Der Verdacht einer sogenannten Adbusting-Aktion, also der Ersetzung eines Werbeplakats (hier: der Bundeswehr) durch ein umgestaltetes Plakat, das den Sinn des ursprünglichen auf den Kopf stellt, rechtfertigt keine Wohnungsdurchsuchung. Dies stellt das BVerfG klar.
Gegen die Durchsuchung ihrer Wohnung hatte sich eine Frau gewehrt, die von der Berliner Polizei dabei beobachtet worden war, wie sie einen Schaukasten öffnete, um ein Werbeplakat der Bundeswehr zu entnehmen und durch ein optisch sehr ähnliches, verfälschtes Bundeswehr-kritisches Plakat zu ersetzen. Als die Polizei kurz darauf im Berliner Stadtgebiet vergleichbare Fälle veränderter Werbeplakate der Bundeswehr entdeckte, wurde die Wohnung der Frau auf Anordnung des AG durchsucht. Das LG bestätigte die Anordnung.

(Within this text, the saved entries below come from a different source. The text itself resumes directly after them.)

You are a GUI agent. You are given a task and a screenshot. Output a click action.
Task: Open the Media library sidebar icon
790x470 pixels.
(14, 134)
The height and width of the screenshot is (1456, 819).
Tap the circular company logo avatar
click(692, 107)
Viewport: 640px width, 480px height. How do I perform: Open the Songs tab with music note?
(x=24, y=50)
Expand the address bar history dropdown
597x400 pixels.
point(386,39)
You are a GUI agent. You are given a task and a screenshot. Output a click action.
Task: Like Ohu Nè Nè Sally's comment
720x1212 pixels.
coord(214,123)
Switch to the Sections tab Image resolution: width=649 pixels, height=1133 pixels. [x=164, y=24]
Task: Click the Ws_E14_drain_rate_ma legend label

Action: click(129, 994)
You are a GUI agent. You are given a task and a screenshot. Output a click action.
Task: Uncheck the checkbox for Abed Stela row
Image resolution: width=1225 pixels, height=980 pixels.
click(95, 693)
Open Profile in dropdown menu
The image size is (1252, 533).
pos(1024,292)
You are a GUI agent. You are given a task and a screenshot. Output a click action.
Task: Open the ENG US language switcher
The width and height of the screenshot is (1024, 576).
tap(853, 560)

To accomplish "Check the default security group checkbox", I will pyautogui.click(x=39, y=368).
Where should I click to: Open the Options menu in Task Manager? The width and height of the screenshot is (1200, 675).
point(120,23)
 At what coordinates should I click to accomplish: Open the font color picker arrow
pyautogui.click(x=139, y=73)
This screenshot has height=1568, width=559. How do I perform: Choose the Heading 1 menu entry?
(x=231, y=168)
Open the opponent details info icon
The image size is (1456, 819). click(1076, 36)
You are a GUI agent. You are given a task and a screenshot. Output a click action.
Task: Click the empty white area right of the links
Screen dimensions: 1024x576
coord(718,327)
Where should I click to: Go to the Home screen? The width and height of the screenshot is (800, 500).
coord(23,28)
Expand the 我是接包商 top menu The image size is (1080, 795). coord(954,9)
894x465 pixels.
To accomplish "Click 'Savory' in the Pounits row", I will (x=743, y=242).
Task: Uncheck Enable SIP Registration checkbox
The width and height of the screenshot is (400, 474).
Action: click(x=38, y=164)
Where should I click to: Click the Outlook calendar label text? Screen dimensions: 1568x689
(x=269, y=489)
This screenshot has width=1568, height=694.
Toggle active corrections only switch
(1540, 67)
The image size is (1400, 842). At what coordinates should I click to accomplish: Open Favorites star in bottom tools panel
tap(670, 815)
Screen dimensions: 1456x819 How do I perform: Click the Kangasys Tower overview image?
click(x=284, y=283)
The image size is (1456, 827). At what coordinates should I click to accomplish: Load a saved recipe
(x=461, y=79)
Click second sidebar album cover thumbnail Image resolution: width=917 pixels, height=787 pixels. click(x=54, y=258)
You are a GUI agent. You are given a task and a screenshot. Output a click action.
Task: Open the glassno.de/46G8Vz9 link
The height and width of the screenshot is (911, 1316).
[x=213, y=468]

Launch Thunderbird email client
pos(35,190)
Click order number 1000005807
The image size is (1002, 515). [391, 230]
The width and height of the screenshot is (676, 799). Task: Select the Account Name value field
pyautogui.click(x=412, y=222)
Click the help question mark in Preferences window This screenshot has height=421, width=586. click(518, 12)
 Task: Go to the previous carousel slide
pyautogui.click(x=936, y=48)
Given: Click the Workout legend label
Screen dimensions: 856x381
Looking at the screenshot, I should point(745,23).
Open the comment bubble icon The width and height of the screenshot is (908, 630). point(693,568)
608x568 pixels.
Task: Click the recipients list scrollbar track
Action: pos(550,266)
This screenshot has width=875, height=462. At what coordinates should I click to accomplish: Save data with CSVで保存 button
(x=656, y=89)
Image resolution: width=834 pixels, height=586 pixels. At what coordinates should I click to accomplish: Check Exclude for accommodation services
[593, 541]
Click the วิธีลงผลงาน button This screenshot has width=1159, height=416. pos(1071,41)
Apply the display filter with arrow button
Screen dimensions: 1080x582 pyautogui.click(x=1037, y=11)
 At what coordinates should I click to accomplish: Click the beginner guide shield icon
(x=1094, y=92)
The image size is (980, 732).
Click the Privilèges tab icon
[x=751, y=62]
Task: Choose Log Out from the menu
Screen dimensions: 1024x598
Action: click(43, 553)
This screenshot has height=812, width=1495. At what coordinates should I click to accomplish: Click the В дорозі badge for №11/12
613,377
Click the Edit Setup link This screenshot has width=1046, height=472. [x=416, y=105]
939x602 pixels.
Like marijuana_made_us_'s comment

Die Betroffene legte Verfassungsbeschwerde ein. Diese sei "offensichtlich begründet", so das BVerfG. Die Beschlüsse des AG und des LG verletzten die Frau in ihrem Grundrecht auf Unverletzlichkeit der Wohnung aus Art. 13 Abs. 1 GG. Die Durchsuchung ihrer Wohnung sei – anders als das LG meine – nicht "noch" verhältnismäßig gewesen.
Durchsuchungsanordnung völlig unverhältnismäßig
Zwar sei die Frau im Zeitpunkt der Durchsuchung verdächtig gewesen, eine Straftat begangen zu haben. Die Durchsuchungsanordnung habe sich aber nur auf den Vorfall bezogen, bei dem die Polizei die Frau beim Öffnen des Schaukastens beobachtet habe. Der Verdacht beziehe sich damit nur auf einen versuchten einfachen Diebstahl. Der Anfangsverdacht hinsichtlich der Begehung einer vollendeten Sachbeschädigung an dem mitgebrachten, verfremdeten Plakat erweise sich allenfalls als schwach, so das BVerfG.
Damit sei die Anordnung der Durchsuchung unangemessen gewesen. Die Schwere des Eingriffs stehe außer Verhältnis zu dem mit ihm verfolgten Zweck. Das BVerfG hebt die hohe Bedeutung der Unverletzlichkeit der Wohnung hervor. Die Taten, derer die Frau verdächtig sei, seien nicht schwer. Es sei auch eher unwahrscheinlich gewesen, dass die Durchsuchung die erhofften Beweismittel zutage bringt, die für das Strafverfahren noch dazu von untergeordneter Bedeutung gewesen seien.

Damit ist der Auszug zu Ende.